╭──

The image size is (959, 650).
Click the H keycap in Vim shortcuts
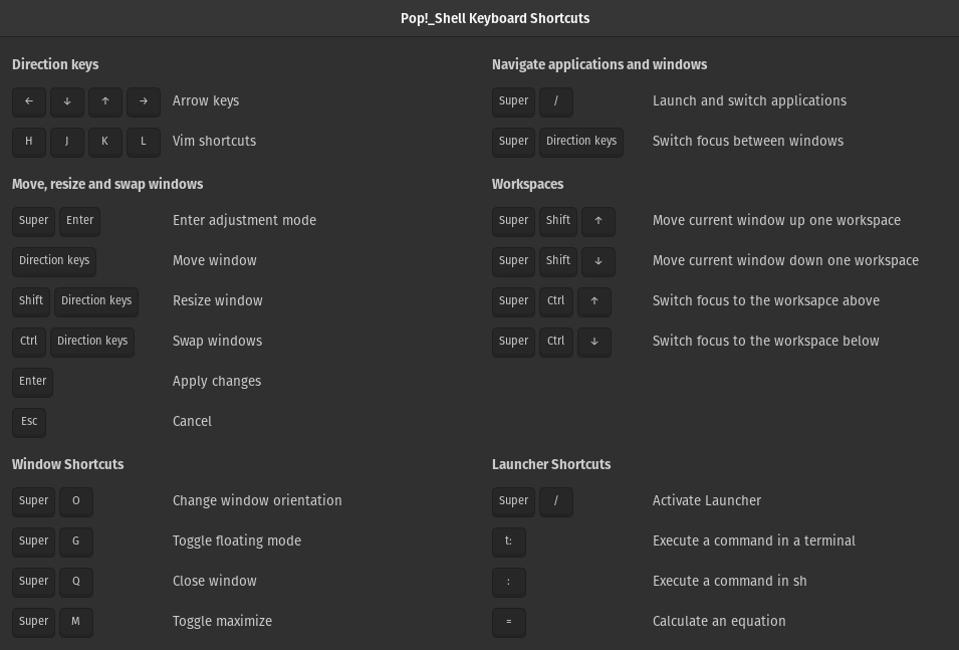tap(29, 141)
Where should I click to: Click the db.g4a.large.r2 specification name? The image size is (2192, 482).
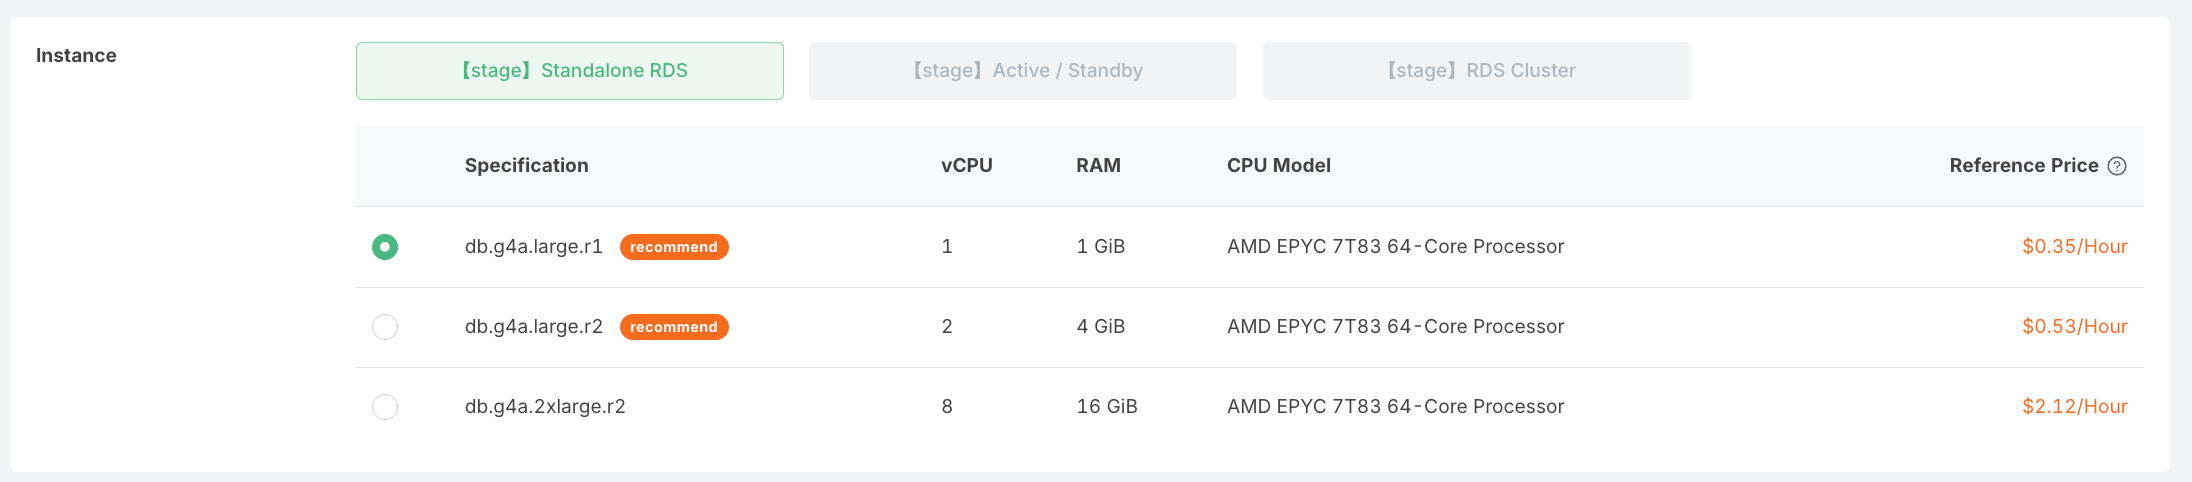[534, 327]
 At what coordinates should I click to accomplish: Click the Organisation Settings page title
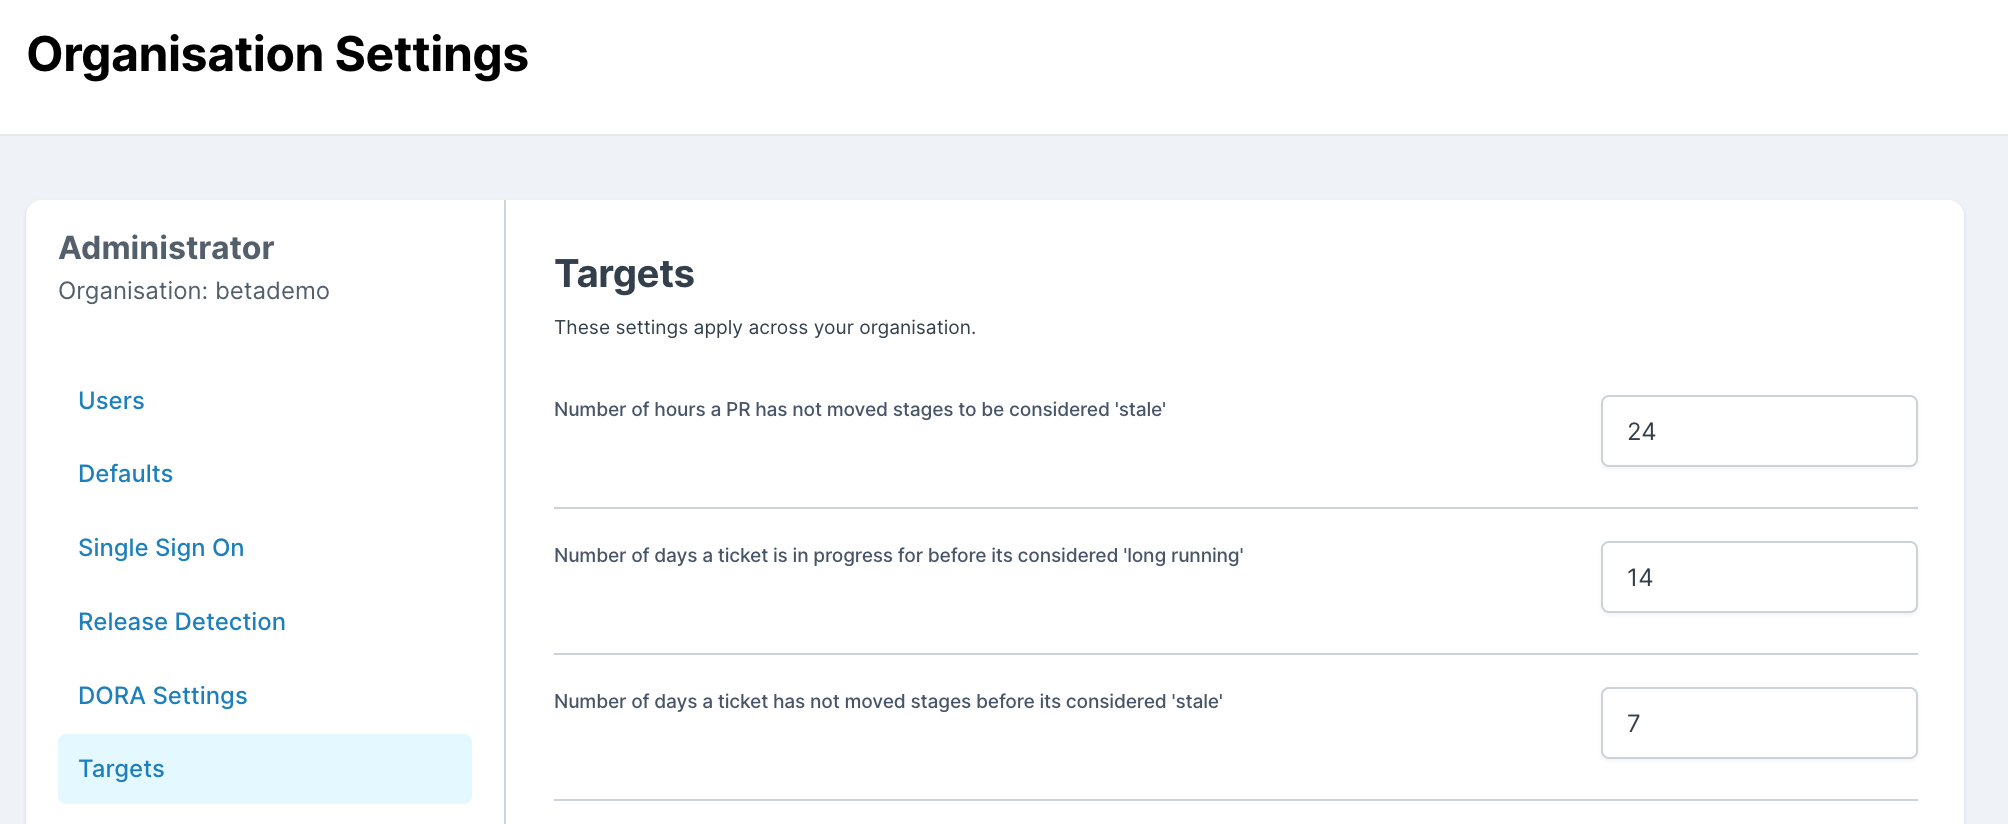click(x=277, y=55)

╰──

## [Task instructions]
Transcribe every line from the one with "At what coordinates" to the last line of the records above, exactly, excluding pictures.

## [Reply]
 At what coordinates should I click to accomplish: Click the Organisation Settings page title
click(x=277, y=55)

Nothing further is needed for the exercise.